How to Build a Healthier Granola
Take granola back to its healthy roots with several tweaks that will lighten up this breakfast staple.
Photo By: Matt Armendariz ©2014, Television Food Network, G.P. All Rights Reserved
Photo By: Maxuser
Photo By: Stephen Johnson ©2014, Television Food Network, G.P. All Rights Reserved
Granola was originally intended as an easy way to sneak more whole grains into the American diet. Today most modern granola isn’t as healthy as you think. Somehow it crossed over into candy bar land with increased refined sugars, unhealthy fats and pieces even dipped in chocolate. But it doesn't have to be that way — you can give your homemade granola a makeover.

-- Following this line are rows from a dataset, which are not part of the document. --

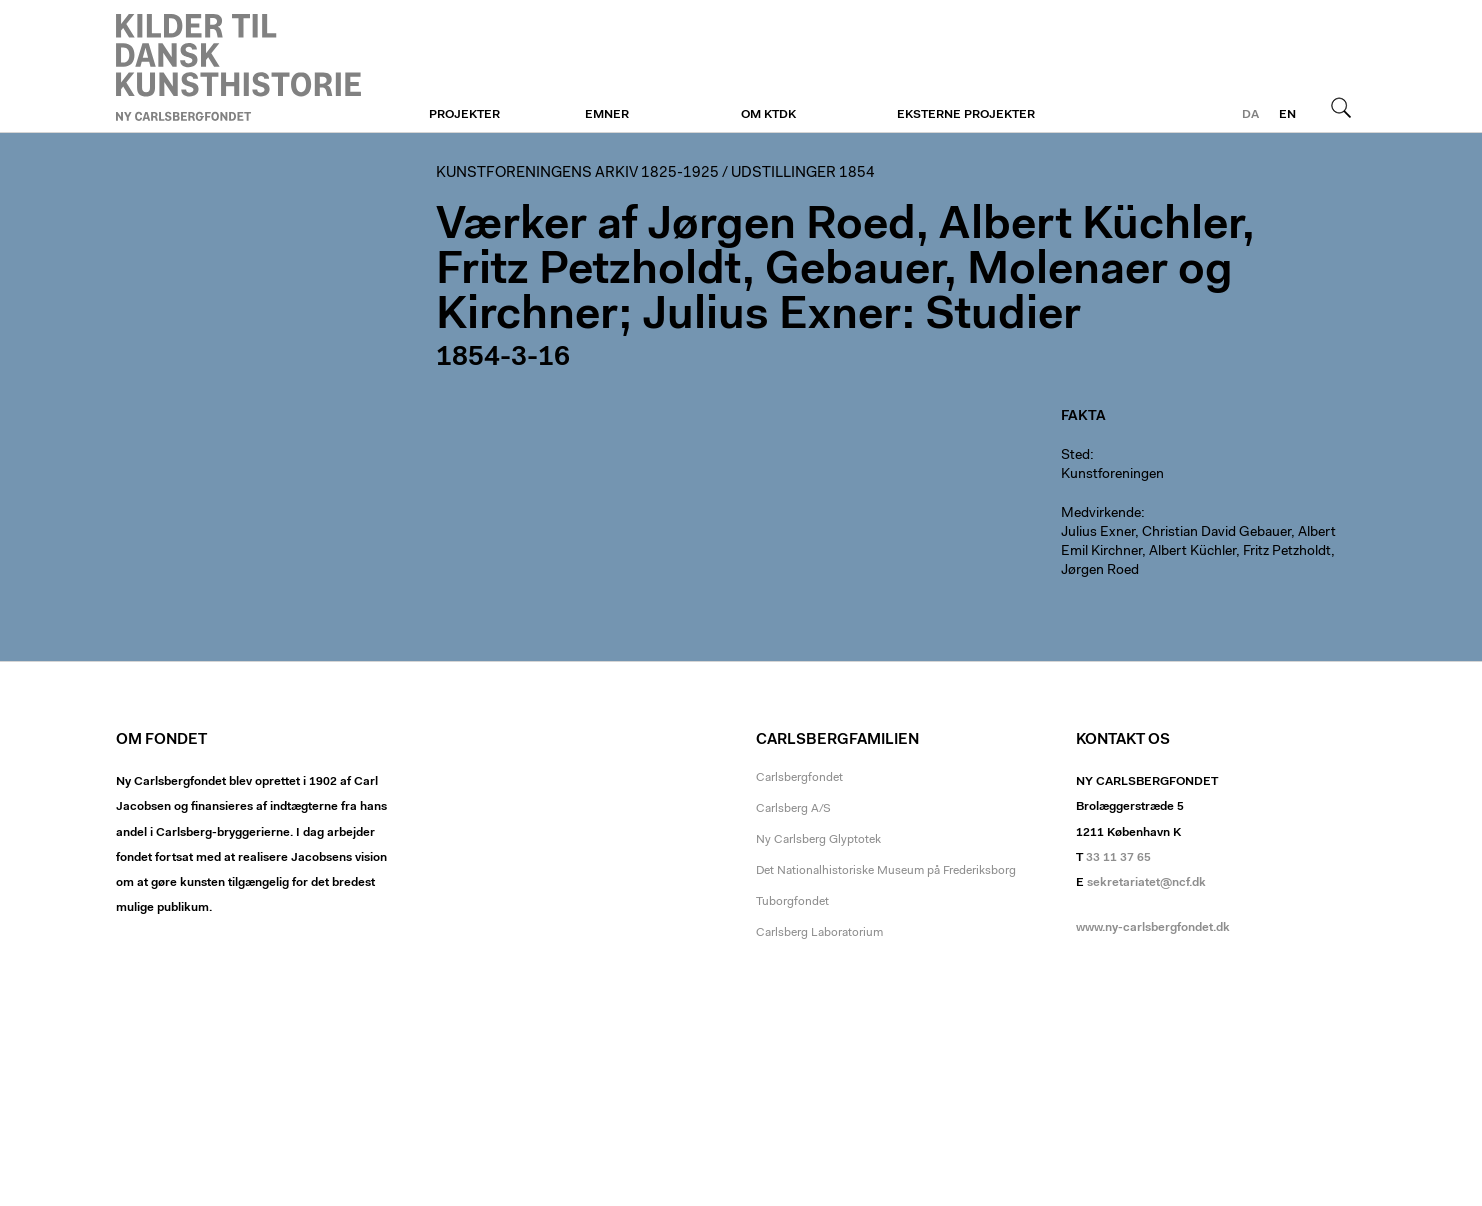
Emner (607, 115)
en (1287, 115)
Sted (1075, 456)
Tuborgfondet (792, 902)
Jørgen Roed (1100, 571)
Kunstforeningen (238, 67)
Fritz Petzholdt (1287, 552)
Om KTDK (768, 115)
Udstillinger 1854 (803, 173)
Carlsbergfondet (799, 778)
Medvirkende (1101, 514)
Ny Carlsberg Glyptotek (818, 840)
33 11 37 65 (1118, 858)
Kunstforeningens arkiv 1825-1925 (577, 173)
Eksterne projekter (966, 115)
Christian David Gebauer (1216, 533)
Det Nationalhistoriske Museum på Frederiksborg (886, 871)
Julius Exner (1098, 533)
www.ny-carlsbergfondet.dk (1153, 928)
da (1250, 115)
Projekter (464, 115)
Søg (1341, 107)
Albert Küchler (1192, 552)
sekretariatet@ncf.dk (1146, 883)
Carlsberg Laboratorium (819, 933)
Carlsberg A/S (793, 809)
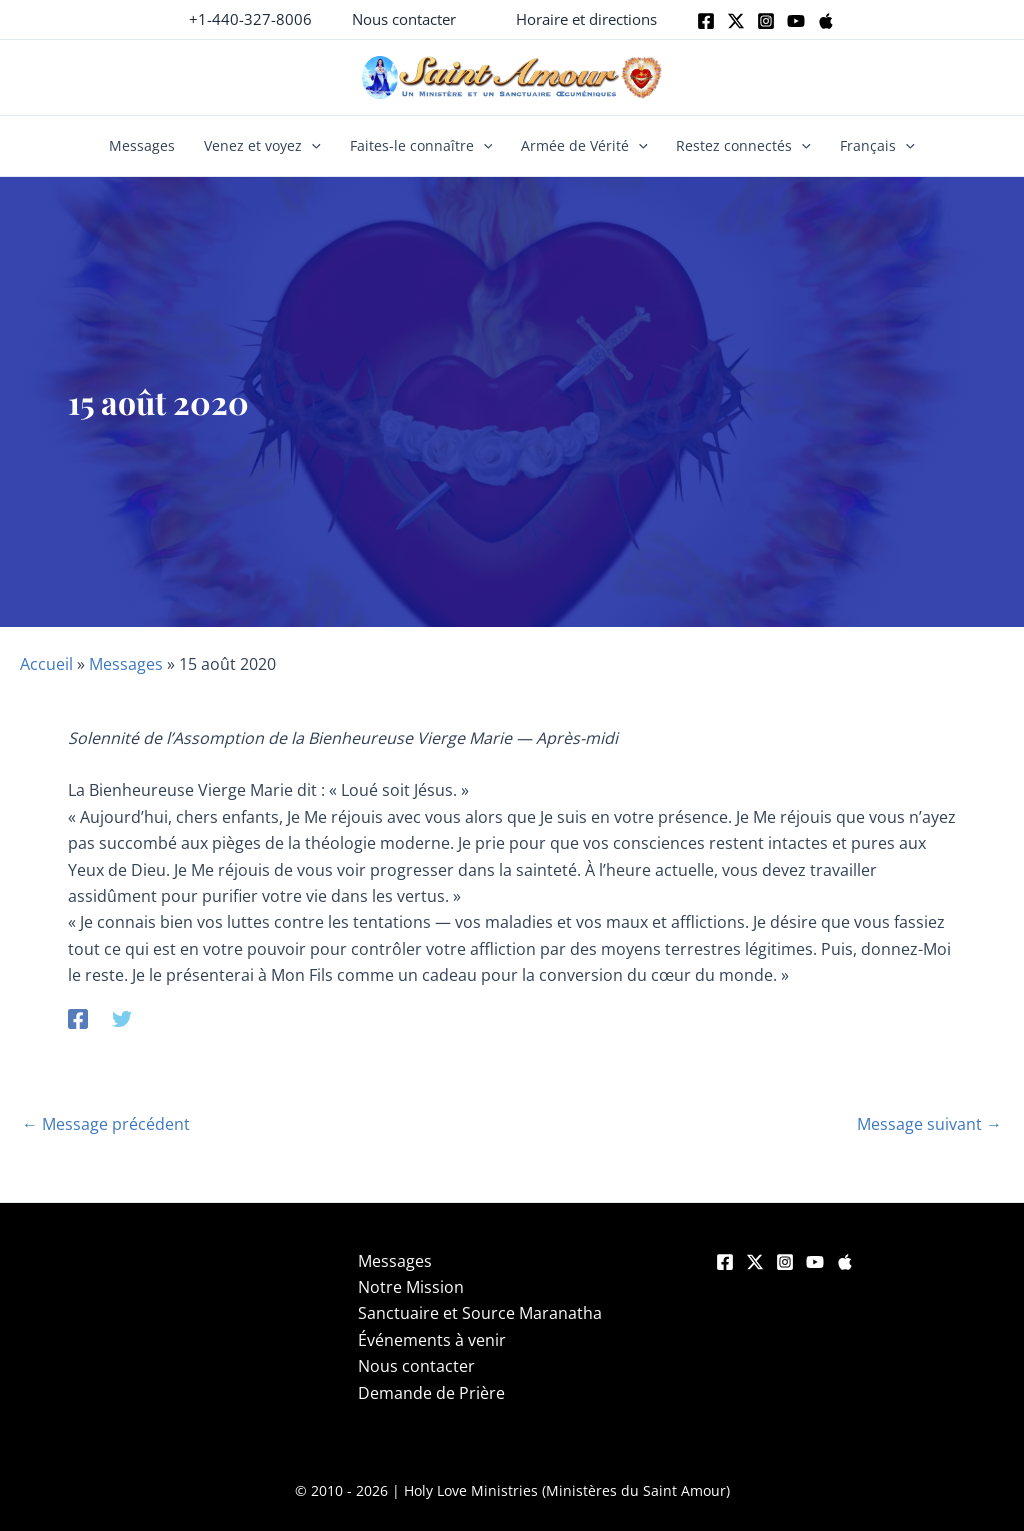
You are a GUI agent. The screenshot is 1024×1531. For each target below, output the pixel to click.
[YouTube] (815, 1262)
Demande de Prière (431, 1393)
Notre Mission (411, 1287)
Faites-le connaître (421, 146)
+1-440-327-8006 (250, 19)
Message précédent (106, 1124)
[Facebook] (706, 21)
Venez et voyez (262, 146)
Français (877, 146)
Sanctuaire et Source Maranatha (480, 1313)
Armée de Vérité (584, 146)
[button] (404, 19)
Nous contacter (416, 1366)
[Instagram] (766, 21)
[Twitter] (736, 21)
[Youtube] (796, 21)
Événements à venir (432, 1340)
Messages (142, 145)
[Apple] (826, 21)
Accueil (46, 664)
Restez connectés (743, 146)
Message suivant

Store your granola at room temperature in an airtight container for up to one week.
Get the Recipe: Healthy Granola
Choose Your Sugar Wisely
Use a combination of equal parts light brown sugar and pure maple syrup for just a touch of sweetness (only 8 grams of sugar per 1/2 cup).
Use Heart-Healthy Fats
Extra virgin olive oil is a great alternative to saturated fats like butter. It’s high in heart-friendly monounsaturated fats and adds a wonderful flavor.
Double Down on Whole Grains
Pair rolled oats with puffed millet for an extra dose of whole grains.
Add Nuts and Seeds
Making healthy granola isn’t just about subtraction. Almonds, pumpkin seeds, sunflower seeds and sesame seeds add extra crunch, flavor and fiber (4 grams per 1/2 cup).
Cook It Low and Slow
Bake granola at 325 degrees F for about 40 minutes, making it extra toasty and crunchy.